The Roemmers production facility for penicillin based antibiotics opened in 1992 and was recognized as a model plant. It was later expanded in 2007 to increase the storage areas, incorporate new technology and optimize industrial processes. These upgrades also reduced contamination risks while increasing its total productive capacity.
This facility produces products like AMOXIDAL, AMOXIDAL RESPIRATORIO, OPTAMOX, OPTAMOX DÚO as well as products for export according to national (ANMAT) and international standards (FDA – Food and Drug Administration - and EU – European Union).
This facility meets IRAM certification in GMP “Good Manufacturing Practices in Penicillinic Antibiotics for Oral Use” as well as ISO 14001 certification granted by DNV (Det Norske Veritas) for its environmental efficiency system and the GMP MERCOSUR Certification issued by the Argentine government as well as the equivalent certificate issued by INVIMA of Colombia.
This facility covers a 4,800-m2 area and has a production capacity of 35 million units per year. It operates with a staff of 90 highly qualified and trained people which include professionals, technicians and other employees.
All pharmaceutical services are controlled and supervised by a state-of-the-art Distributed Automated Control (DAC ) system. Production management is integrated by means of an SAP R/3 supervisory system which uses bar code methodology for pharmaceutical management during all its operations.
This facility features a modern three dimensional design which enables the facility to maximize in surface and volume usage with gravity-based vertical and horizontal flow of materials. Unitary operations (grinding, granulation, mixing) are performed in closed circuits with direct transference of powder from special stainless steel containers into production equipment for the various pharmaceutical shapes.
Production is carried out in high-speed equipment utilizing high-quality electronic control systems, an automatic monitoring system that controls all variables. All production is done in low humidity and controlled temperature conditions (22 to 28 % HRA: 20 to 25° C).

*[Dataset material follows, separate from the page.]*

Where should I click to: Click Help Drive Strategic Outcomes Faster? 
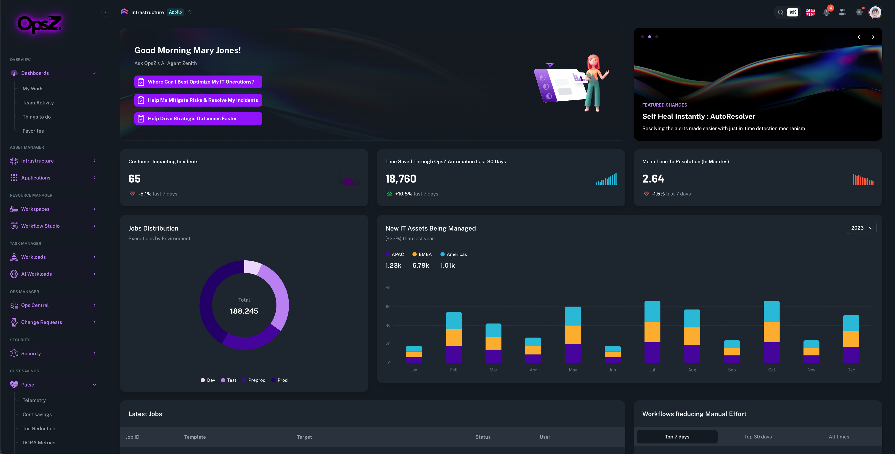[x=198, y=118]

Key features of this facility include:
- Manufacturing: closed and clean grinding /granulation and mixing processes using vacuum loading systems and stainless steel containers guarantee compliance with GMP standards and minimize environmental impact. Transferences of mixtures by gravity go directly to the generating equipment that produces the various pharmaceutical shapes.
- Suspensions: fractionation equipment for powder in bottles fed under controlled gravity from the transference area. Vacuum Fractionator system – pressure on the line, with a continuous box-making machine featuring sensors for supplies, product and bar codes. Final control of the finished product through dynamic weighing systems.
- Tablets: high-speed rotating tablet - making fed by a gravity controlled system from the transference area. A compression system with forced feeding featuring controls for automated variables (weight, hardness, and thickness) with metal detectors and tablet selector.
- Arrangement in blisters: equipment for arrangement in continuous sealed blisters for PVC – Aluminum and Aluminum – Aluminum with special feeding and product control via color CCTV. The system includes presence sensors for all components, bar code readers and final control by dynamic weighing systems.
- Quality Control: The Laboratory for Quality Control has all the necessary testing instruments available as well as high-resolution automatic equipment. All equipment is properly maintained and calibrated. Fully-trained technicians that comply with GLP standards (good laboratory practices) guarantee the quality of products by applying quality control systems according to international standards.
Samplings and analyses are performed throughout the production process to include raw materials, products in process and finished products thus ensuring the quality of the products that are released to market.